_Task item_
If a line contains "Open Messenger via the Message button", it is the last one to write out; begin with the first line of the records and copy each exactly.

*** Task input ***

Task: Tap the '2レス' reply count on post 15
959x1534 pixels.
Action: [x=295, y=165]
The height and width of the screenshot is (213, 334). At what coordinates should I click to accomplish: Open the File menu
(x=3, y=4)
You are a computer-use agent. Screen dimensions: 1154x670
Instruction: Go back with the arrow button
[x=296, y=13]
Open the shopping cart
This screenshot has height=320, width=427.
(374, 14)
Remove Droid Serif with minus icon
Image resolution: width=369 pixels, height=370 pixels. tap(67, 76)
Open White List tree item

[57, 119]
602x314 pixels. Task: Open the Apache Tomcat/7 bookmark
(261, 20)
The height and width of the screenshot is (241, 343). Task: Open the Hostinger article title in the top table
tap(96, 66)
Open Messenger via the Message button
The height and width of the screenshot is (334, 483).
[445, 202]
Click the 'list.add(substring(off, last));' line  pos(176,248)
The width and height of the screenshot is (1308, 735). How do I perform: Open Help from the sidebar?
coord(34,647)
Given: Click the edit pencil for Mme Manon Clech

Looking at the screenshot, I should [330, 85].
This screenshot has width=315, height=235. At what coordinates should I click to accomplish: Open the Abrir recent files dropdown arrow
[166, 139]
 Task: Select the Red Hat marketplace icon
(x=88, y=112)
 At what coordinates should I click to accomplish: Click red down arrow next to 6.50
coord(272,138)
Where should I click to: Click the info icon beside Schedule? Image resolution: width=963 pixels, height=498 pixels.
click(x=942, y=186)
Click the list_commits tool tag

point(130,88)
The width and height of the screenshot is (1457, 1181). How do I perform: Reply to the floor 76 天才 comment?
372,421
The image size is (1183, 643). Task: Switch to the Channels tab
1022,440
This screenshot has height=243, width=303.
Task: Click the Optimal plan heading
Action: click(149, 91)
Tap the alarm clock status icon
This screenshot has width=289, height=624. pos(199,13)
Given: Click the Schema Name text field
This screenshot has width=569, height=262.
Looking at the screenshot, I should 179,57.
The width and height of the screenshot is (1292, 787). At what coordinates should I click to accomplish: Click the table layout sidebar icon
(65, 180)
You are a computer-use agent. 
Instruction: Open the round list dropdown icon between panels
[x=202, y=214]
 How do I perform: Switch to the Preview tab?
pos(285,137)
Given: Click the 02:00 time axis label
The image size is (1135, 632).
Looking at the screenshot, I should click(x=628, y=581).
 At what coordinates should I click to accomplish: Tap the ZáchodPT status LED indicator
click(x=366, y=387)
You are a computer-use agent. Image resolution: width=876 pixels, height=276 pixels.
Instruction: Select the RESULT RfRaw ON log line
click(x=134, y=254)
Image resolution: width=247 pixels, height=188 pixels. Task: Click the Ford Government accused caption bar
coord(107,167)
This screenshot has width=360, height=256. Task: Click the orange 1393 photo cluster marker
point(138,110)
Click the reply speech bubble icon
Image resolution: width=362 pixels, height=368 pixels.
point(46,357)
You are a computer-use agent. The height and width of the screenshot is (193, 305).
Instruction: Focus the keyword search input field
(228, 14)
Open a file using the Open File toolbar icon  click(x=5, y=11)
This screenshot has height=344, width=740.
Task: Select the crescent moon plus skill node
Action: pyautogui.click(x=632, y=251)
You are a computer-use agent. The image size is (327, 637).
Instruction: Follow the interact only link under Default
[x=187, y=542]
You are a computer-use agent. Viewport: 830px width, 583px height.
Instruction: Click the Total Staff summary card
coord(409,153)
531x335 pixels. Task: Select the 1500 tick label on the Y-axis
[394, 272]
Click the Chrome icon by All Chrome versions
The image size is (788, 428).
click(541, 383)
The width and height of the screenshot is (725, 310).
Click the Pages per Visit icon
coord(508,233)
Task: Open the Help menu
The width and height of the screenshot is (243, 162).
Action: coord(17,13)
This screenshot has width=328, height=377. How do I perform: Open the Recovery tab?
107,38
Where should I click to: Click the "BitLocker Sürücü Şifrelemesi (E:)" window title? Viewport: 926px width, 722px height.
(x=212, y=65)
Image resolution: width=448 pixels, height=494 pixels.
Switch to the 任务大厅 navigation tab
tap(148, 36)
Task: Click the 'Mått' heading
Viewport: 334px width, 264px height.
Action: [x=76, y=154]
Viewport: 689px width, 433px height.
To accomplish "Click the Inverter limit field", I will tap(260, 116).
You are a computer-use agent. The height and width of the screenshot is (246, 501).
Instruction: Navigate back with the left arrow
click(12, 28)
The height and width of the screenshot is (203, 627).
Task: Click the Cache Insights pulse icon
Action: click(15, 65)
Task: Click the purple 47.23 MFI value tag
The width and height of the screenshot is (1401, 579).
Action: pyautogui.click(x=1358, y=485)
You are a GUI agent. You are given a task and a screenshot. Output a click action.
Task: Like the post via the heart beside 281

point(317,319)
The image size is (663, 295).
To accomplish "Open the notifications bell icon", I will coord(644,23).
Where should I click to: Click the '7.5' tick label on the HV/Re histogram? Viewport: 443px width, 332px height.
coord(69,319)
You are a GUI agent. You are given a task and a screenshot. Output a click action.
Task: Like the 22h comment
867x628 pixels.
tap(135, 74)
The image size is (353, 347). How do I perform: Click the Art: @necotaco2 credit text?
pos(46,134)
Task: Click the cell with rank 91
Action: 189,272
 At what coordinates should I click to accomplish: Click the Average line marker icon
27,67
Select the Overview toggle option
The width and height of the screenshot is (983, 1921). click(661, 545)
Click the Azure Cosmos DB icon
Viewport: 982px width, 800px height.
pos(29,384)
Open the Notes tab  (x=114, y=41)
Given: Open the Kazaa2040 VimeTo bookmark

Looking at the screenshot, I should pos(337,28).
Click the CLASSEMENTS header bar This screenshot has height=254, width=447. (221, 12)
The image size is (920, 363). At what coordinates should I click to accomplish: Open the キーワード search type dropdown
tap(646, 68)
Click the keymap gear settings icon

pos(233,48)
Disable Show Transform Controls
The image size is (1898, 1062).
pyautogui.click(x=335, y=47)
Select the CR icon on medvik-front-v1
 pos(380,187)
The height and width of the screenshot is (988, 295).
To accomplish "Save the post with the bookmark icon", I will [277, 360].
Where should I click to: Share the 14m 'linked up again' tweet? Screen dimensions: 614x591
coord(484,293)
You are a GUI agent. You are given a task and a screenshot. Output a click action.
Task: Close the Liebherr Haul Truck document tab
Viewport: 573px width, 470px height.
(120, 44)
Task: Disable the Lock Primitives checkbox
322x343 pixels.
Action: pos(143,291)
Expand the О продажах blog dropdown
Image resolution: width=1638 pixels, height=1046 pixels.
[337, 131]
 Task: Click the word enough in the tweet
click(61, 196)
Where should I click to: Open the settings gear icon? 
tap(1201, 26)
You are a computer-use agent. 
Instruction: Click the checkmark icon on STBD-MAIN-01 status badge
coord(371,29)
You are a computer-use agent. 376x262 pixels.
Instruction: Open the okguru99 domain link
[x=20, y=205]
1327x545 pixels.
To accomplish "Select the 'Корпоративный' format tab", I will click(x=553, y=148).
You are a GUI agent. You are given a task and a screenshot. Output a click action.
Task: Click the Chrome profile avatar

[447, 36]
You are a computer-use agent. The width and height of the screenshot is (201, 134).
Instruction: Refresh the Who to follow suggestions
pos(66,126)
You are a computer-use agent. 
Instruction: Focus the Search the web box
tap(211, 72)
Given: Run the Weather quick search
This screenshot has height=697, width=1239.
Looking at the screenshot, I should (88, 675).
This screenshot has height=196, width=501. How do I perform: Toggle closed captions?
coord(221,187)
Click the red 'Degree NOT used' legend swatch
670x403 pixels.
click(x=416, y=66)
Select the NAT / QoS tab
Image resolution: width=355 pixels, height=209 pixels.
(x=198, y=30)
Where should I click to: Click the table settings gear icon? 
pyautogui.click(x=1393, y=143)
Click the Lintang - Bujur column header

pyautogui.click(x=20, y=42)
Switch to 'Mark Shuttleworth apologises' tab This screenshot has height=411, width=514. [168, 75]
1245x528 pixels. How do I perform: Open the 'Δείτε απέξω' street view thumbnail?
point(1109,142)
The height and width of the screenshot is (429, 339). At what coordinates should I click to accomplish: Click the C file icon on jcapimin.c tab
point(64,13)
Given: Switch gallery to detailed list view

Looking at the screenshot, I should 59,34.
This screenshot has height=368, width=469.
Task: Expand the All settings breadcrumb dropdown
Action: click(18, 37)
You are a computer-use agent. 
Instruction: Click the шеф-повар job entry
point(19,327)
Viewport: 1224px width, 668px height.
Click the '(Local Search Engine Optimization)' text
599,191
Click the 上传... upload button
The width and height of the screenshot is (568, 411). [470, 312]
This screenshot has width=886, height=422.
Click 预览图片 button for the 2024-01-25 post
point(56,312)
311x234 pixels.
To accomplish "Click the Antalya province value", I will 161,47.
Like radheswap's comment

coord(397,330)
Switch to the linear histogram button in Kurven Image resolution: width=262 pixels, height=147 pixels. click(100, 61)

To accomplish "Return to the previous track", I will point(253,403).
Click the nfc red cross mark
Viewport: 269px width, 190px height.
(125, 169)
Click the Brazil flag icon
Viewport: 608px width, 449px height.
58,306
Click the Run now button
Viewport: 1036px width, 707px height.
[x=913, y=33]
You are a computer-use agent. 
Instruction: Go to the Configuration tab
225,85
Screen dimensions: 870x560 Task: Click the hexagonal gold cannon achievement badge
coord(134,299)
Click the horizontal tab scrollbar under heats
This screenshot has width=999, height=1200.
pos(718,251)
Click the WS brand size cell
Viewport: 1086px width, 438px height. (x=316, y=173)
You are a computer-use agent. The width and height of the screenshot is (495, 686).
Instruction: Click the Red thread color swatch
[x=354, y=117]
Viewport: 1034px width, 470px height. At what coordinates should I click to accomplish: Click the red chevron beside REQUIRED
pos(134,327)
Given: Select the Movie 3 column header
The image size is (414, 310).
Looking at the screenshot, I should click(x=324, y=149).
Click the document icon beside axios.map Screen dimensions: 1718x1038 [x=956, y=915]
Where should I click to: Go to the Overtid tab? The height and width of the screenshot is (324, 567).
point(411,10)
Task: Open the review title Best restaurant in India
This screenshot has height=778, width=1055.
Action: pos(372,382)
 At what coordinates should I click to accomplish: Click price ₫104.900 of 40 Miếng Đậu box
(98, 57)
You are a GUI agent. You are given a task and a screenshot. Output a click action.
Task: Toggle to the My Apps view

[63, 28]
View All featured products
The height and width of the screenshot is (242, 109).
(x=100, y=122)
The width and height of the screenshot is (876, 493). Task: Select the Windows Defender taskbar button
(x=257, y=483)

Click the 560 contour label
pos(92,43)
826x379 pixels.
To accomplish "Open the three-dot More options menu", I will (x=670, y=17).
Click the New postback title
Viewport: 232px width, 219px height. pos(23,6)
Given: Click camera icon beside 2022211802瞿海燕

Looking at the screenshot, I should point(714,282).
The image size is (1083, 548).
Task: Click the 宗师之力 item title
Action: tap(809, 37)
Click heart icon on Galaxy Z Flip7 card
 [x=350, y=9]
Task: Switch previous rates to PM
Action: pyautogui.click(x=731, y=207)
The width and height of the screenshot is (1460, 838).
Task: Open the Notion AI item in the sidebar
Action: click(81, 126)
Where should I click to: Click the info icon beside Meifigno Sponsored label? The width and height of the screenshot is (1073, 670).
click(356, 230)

*** End of Task input ***

_Task answer_
Task: Tap the '2レス' reply count on post 15
959x1534 pixels.
Action: [x=295, y=165]
The height and width of the screenshot is (213, 334). At what coordinates should I click to accomplish: Open the File menu
(x=3, y=4)
You are a computer-use agent. Screen dimensions: 1154x670
Instruction: Go back with the arrow button
[x=296, y=13]
Open the shopping cart
This screenshot has height=320, width=427.
(374, 14)
Remove Droid Serif with minus icon
Image resolution: width=369 pixels, height=370 pixels. tap(67, 76)
Open White List tree item

[57, 119]
602x314 pixels. Task: Open the Apache Tomcat/7 bookmark
(261, 20)
The height and width of the screenshot is (241, 343). Task: Open the Hostinger article title in the top table
tap(96, 66)
Open Messenger via the Message button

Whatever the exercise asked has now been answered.